:: Exercise aim ::
Retype all of the data. Every line must match exactly.

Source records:

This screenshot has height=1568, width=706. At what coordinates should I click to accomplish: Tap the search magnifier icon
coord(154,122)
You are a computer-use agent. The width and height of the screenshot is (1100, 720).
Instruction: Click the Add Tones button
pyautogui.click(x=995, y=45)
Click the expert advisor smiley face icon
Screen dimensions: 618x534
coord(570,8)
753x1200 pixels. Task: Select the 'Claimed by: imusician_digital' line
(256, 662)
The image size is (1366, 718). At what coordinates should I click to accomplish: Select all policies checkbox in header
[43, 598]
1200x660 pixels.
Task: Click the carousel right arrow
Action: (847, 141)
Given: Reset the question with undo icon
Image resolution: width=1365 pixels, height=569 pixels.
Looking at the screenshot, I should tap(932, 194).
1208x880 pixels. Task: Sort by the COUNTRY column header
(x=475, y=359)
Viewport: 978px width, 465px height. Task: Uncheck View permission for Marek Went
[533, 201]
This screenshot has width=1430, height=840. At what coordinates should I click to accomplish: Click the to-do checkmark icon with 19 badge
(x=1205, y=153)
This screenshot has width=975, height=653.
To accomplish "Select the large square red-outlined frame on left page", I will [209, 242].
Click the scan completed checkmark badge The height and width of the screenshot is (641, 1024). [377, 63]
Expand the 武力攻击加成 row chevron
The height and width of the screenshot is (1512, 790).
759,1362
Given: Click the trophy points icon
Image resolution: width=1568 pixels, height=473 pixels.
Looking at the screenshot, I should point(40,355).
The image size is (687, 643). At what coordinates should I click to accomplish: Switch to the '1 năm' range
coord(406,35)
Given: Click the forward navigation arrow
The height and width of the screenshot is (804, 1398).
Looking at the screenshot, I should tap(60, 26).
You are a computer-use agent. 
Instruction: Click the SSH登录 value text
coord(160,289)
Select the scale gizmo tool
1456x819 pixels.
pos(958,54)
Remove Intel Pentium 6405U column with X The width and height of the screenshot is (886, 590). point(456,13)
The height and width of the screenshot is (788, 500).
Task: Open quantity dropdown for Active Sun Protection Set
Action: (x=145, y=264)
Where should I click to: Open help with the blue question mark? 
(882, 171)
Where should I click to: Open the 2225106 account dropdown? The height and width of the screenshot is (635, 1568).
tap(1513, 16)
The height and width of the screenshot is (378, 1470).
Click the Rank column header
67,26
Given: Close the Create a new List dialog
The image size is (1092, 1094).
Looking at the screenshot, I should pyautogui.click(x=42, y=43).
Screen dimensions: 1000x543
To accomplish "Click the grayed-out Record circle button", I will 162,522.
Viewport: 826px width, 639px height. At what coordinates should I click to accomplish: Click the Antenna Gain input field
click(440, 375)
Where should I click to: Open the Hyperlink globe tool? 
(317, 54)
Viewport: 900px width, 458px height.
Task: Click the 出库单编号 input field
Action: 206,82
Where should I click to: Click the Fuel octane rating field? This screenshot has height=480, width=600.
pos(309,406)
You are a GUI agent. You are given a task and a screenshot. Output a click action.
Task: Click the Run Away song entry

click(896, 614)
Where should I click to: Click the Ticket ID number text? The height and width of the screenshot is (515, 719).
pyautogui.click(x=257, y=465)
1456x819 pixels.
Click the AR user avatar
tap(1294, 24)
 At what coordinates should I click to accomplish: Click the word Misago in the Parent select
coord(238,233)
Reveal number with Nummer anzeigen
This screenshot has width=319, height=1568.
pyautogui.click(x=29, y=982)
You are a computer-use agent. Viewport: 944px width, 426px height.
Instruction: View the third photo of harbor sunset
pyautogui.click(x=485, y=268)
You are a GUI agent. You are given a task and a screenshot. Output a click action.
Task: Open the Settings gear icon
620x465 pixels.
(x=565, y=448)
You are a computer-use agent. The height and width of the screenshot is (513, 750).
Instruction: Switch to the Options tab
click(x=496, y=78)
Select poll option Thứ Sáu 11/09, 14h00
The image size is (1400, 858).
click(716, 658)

:: Written response ::
This screenshot has height=1568, width=706. At what coordinates should I click to accomplish: Tap the search magnifier icon
coord(154,122)
You are a computer-use agent. The width and height of the screenshot is (1100, 720).
Instruction: Click the Add Tones button
pyautogui.click(x=995, y=45)
Click the expert advisor smiley face icon
Screen dimensions: 618x534
coord(570,8)
753x1200 pixels. Task: Select the 'Claimed by: imusician_digital' line
(256, 662)
The image size is (1366, 718). At what coordinates should I click to accomplish: Select all policies checkbox in header
[43, 598]
1200x660 pixels.
Task: Click the carousel right arrow
Action: (847, 141)
Given: Reset the question with undo icon
Image resolution: width=1365 pixels, height=569 pixels.
Looking at the screenshot, I should tap(932, 194).
1208x880 pixels. Task: Sort by the COUNTRY column header
(x=475, y=359)
Viewport: 978px width, 465px height. Task: Uncheck View permission for Marek Went
[533, 201]
This screenshot has width=1430, height=840. At what coordinates should I click to accomplish: Click the to-do checkmark icon with 19 badge
(x=1205, y=153)
This screenshot has width=975, height=653.
To accomplish "Select the large square red-outlined frame on left page", I will [209, 242].
Click the scan completed checkmark badge The height and width of the screenshot is (641, 1024). [377, 63]
Expand the 武力攻击加成 row chevron
The height and width of the screenshot is (1512, 790).
759,1362
Given: Click the trophy points icon
Image resolution: width=1568 pixels, height=473 pixels.
Looking at the screenshot, I should point(40,355).
The image size is (687, 643). At what coordinates should I click to accomplish: Switch to the '1 năm' range
coord(406,35)
Given: Click the forward navigation arrow
The height and width of the screenshot is (804, 1398).
Looking at the screenshot, I should tap(60, 26).
You are a computer-use agent. 
Instruction: Click the SSH登录 value text
coord(160,289)
Select the scale gizmo tool
1456x819 pixels.
pos(958,54)
Remove Intel Pentium 6405U column with X The width and height of the screenshot is (886, 590). point(456,13)
The height and width of the screenshot is (788, 500).
Task: Open quantity dropdown for Active Sun Protection Set
Action: (x=145, y=264)
Where should I click to: Open help with the blue question mark? 
(882, 171)
Where should I click to: Open the 2225106 account dropdown? The height and width of the screenshot is (635, 1568).
tap(1513, 16)
The height and width of the screenshot is (378, 1470).
Click the Rank column header
67,26
Given: Close the Create a new List dialog
The image size is (1092, 1094).
Looking at the screenshot, I should pyautogui.click(x=42, y=43).
Screen dimensions: 1000x543
To accomplish "Click the grayed-out Record circle button", I will 162,522.
Viewport: 826px width, 639px height. At what coordinates should I click to accomplish: Click the Antenna Gain input field
click(440, 375)
Where should I click to: Open the Hyperlink globe tool? 
(317, 54)
Viewport: 900px width, 458px height.
Task: Click the 出库单编号 input field
Action: 206,82
Where should I click to: Click the Fuel octane rating field? This screenshot has height=480, width=600.
pos(309,406)
You are a GUI agent. You are given a task and a screenshot. Output a click action.
Task: Click the Run Away song entry

click(896, 614)
Where should I click to: Click the Ticket ID number text? The height and width of the screenshot is (515, 719).
pyautogui.click(x=257, y=465)
1456x819 pixels.
Click the AR user avatar
tap(1294, 24)
 At what coordinates should I click to accomplish: Click the word Misago in the Parent select
coord(238,233)
Reveal number with Nummer anzeigen
This screenshot has width=319, height=1568.
pyautogui.click(x=29, y=982)
You are a computer-use agent. Viewport: 944px width, 426px height.
Instruction: View the third photo of harbor sunset
pyautogui.click(x=485, y=268)
You are a GUI agent. You are given a task and a screenshot. Output a click action.
Task: Open the Settings gear icon
620x465 pixels.
(x=565, y=448)
You are a computer-use agent. The height and width of the screenshot is (513, 750).
Instruction: Switch to the Options tab
click(x=496, y=78)
Select poll option Thứ Sáu 11/09, 14h00
The image size is (1400, 858).
click(716, 658)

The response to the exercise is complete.